56 F. Supp. 260 | S.D. Cal. | 1944
This action is brought for the recovery of $28,443.31 collected as interest upon certain taxes heretofore paid to the Collector of Internal Revenue by consideration of this court. The background for this action, then, is a previous suit brought by the Los Angeles Soap Company against Nat Rogan as Collector of Internal Revenue of the appropriate district, for declaratory relief and for an injunction against the collection of the excise tax levied under Section 602% of the Revenue Act of 1934, 26 U.S.C.A. Int.Rev.Acts, page 778, upon the first domestic processing of coconut oil. It was the claim of the soap company that the tax was unconstitutional and void. The matter came on for hearing before Honorable Leon R. Yankwich and on February 11, 1936, a temporary restraining order was entered which contained the following provisions:
“Plaintiff, however, to continue to file monthly returns with the defendant.
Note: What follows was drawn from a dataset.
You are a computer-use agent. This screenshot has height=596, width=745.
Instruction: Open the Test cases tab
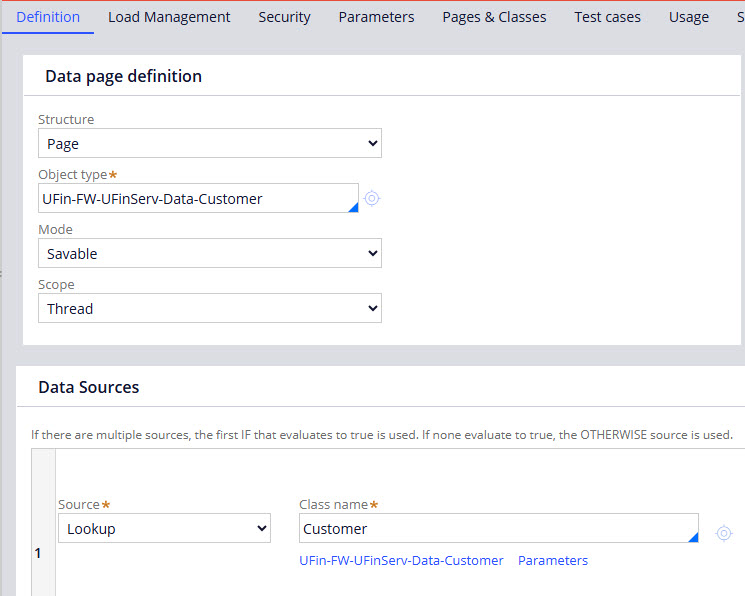pyautogui.click(x=607, y=17)
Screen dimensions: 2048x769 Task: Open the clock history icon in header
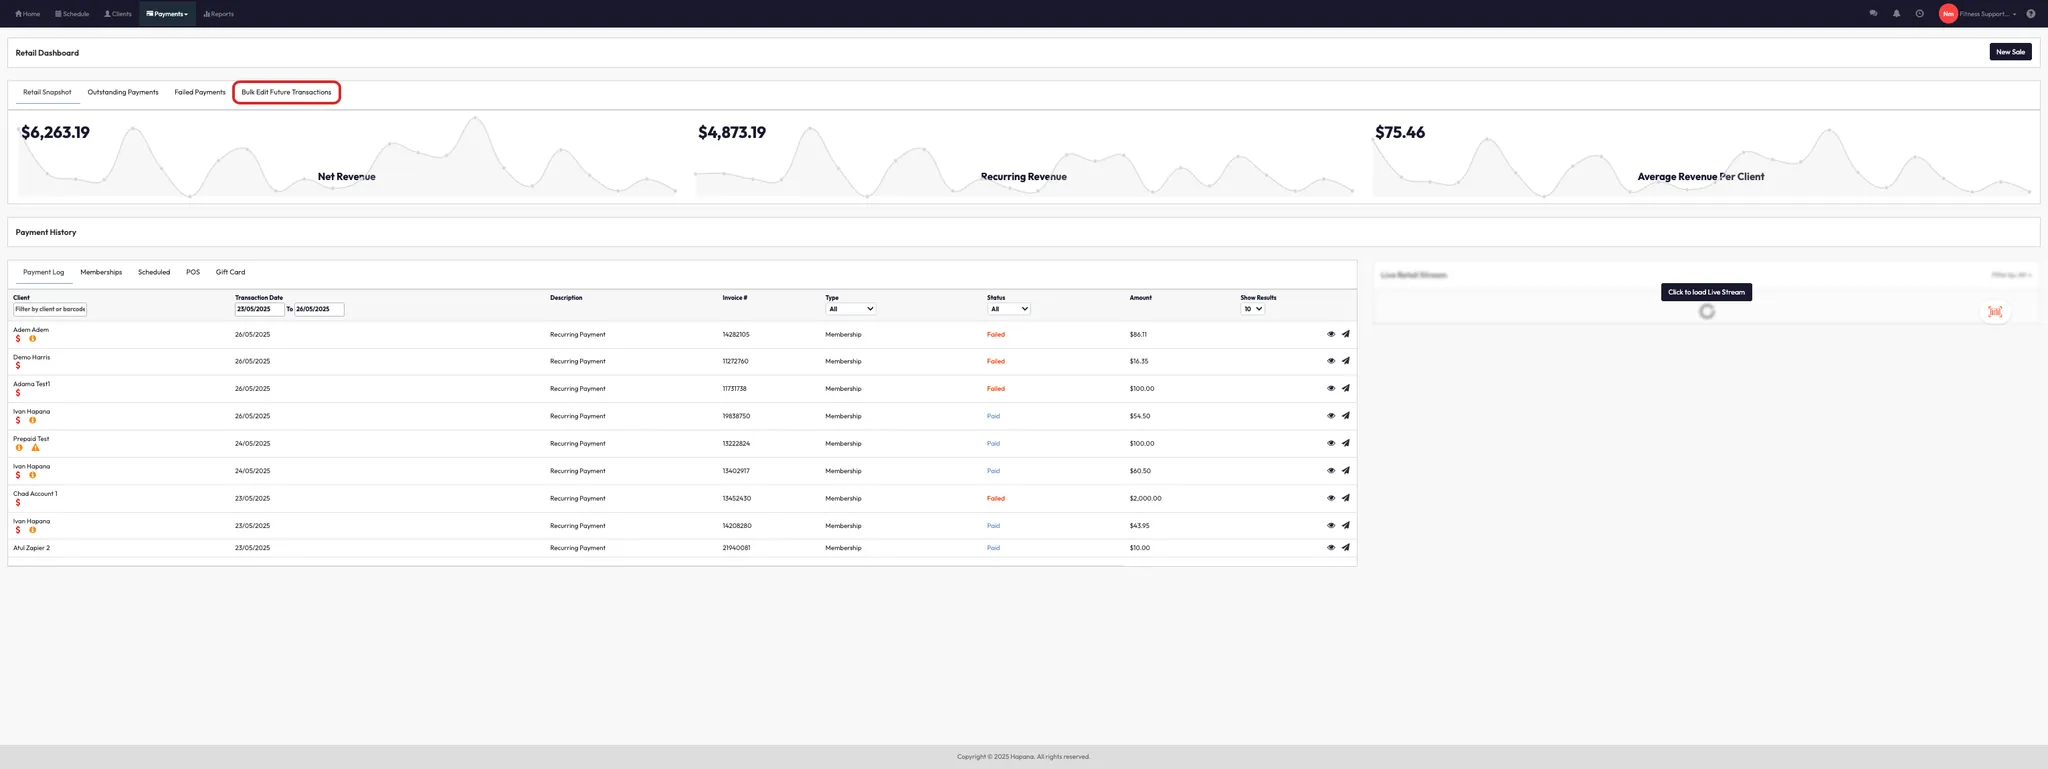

“Provided however, that the plaintiff, Los Angeles Soap Company, give security in the amount of the said exactions claimed to have become due on the 31st day of January, 1936, in the sum of $28,618.48, said security to be in the form of a Cashier’s Check of the Farmers and Merchants National Bank of Los Angeles, in said amount, said check to be made payable to the order of R. S. Zimmerman, Clerk of the United States District Court, Southern District of California, said check to be deposited in the Registry of the Court by the said Clerk pending the further order of this Court, and to deposit monthly amounts, hereafter, as may be disclosed by the said monthly returns.”
Three payments were made under this order.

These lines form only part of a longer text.